## Start Source extract

William P. Barnett (born 1958) is an American organizational theorist, and is the Thomas M. Siebel Professor of Business Leadership, Strategy, and Organizations at the Stanford Graduate School of Business. He is the BP Faculty Fellow in Global Management; Senior Fellow, Woods Institute for the Environment at Stanford; Director of the Center for Global Business and the Economy; Director of the Business Strategies for Environmental Sustainability Executive Program; and Codirector of the Executive Program in Strategy and Organization.

Biography
Barnett received his BA in Economics and Political Science in 1982, and his PhD in Business Administration in 1988, from University of California, Berkeley. He then joined the University of Wisconsin as assistant professor. In 1991 he joined the Stanford Graduate School of Business as an Assistant Professor. He became an Associate Professor in 1994 and received tenure in 1996, and has been a full professor since 2001. Barnett has also twice been a Fellow at the Center for Advanced Study in the Behavioral Sciences, and is a Senior Fellow at the Woods Institute for the Environment at Stanford University. Barnett serves as associate editor or editorial board member for several academic journals, and served on the board of directors of iLoop Mobile.

## End Source extract
## Start Records

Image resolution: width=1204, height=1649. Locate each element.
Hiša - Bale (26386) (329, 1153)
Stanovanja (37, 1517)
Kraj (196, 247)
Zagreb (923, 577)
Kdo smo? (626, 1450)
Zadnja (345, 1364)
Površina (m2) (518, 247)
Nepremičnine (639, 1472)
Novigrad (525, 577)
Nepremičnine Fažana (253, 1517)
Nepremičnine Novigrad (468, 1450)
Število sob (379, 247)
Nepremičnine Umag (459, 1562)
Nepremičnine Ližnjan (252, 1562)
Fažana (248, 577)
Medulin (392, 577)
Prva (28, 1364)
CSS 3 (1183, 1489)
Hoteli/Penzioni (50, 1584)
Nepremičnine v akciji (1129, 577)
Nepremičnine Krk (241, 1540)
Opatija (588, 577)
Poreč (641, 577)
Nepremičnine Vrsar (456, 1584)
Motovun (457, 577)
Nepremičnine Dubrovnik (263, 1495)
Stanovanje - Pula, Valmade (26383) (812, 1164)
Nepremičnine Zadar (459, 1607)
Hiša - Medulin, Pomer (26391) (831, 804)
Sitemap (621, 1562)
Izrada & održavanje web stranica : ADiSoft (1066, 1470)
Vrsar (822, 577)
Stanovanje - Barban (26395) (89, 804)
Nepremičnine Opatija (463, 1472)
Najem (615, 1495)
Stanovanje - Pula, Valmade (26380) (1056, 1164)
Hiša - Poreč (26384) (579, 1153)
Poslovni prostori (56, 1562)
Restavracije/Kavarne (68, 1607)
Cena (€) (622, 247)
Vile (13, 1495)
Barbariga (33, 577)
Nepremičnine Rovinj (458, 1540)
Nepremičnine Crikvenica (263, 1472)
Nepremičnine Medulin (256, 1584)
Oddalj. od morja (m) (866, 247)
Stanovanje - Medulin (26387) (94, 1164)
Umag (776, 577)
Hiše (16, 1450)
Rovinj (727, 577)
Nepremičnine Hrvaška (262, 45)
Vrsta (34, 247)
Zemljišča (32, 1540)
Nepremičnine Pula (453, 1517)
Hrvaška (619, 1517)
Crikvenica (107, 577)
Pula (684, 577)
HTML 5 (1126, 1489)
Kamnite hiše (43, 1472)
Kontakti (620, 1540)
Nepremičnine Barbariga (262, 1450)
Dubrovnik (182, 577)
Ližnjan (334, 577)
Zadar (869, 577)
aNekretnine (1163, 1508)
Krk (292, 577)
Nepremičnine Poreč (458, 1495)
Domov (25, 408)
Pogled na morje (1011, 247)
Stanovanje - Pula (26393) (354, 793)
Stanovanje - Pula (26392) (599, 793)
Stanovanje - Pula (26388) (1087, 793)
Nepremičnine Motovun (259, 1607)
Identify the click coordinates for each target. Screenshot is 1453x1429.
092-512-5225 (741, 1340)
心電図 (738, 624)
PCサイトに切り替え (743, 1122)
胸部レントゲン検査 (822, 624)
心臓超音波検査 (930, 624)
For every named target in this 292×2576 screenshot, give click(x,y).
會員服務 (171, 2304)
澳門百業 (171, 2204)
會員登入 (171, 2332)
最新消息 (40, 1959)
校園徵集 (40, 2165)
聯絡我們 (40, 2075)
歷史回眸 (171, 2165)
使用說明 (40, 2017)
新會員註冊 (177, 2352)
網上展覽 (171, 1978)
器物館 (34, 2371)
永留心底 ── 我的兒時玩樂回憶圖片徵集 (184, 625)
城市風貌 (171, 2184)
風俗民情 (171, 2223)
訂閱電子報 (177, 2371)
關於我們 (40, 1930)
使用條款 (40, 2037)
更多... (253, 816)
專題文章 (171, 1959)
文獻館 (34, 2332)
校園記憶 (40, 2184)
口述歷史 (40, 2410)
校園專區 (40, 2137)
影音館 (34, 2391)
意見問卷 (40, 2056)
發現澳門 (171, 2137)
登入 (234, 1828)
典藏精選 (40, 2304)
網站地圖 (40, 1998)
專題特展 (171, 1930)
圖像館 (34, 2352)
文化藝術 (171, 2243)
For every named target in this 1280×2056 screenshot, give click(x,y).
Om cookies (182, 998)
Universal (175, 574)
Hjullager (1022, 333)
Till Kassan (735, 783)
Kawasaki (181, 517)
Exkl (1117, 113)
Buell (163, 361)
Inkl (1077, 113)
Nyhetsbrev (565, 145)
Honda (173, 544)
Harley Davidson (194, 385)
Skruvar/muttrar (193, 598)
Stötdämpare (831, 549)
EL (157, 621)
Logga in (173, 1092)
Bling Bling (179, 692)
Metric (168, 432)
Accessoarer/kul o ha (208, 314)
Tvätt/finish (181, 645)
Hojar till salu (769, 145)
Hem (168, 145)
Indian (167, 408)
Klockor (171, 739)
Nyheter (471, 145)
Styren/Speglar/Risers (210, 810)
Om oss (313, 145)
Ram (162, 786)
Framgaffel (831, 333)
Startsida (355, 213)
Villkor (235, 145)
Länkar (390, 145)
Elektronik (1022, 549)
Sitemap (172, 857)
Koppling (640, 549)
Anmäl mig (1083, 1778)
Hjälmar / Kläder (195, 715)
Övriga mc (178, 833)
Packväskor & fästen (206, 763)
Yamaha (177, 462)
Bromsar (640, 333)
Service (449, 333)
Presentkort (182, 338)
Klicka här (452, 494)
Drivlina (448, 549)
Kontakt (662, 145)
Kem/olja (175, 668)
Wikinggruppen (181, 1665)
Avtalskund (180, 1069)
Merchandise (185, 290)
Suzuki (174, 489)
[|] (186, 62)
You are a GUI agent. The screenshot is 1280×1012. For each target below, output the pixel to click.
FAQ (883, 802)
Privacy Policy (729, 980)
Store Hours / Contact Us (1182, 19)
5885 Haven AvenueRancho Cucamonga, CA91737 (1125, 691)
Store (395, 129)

## End Records

◆ **Stated problem A**: According to the biography of William P. Barnett, in what year did he join the Stanford Graduate School of Business as an assistant professor?
◆ **Stated problem B**: Continue the biography of William P. Barnett, beginning right after its final sentence.

◆ **Expected output A**: 1991

◆ **Expected output B**:
Barnett studies competition among organizations and how organizations and industries evolve over time. He has studied how strategic differences and strategic change among organizations affect their growth, performance, and survival. This research includes empirical studies of technical, regulatory, and ideological changes among organizations, and how these changes affect competitiveness over time and across markets. His studies span a range of industries and contexts, including organizations in computers, telecommunications, research and development, software, semiconductors, disk drives, newspaper publishing, beer brewing, banking, and the environment.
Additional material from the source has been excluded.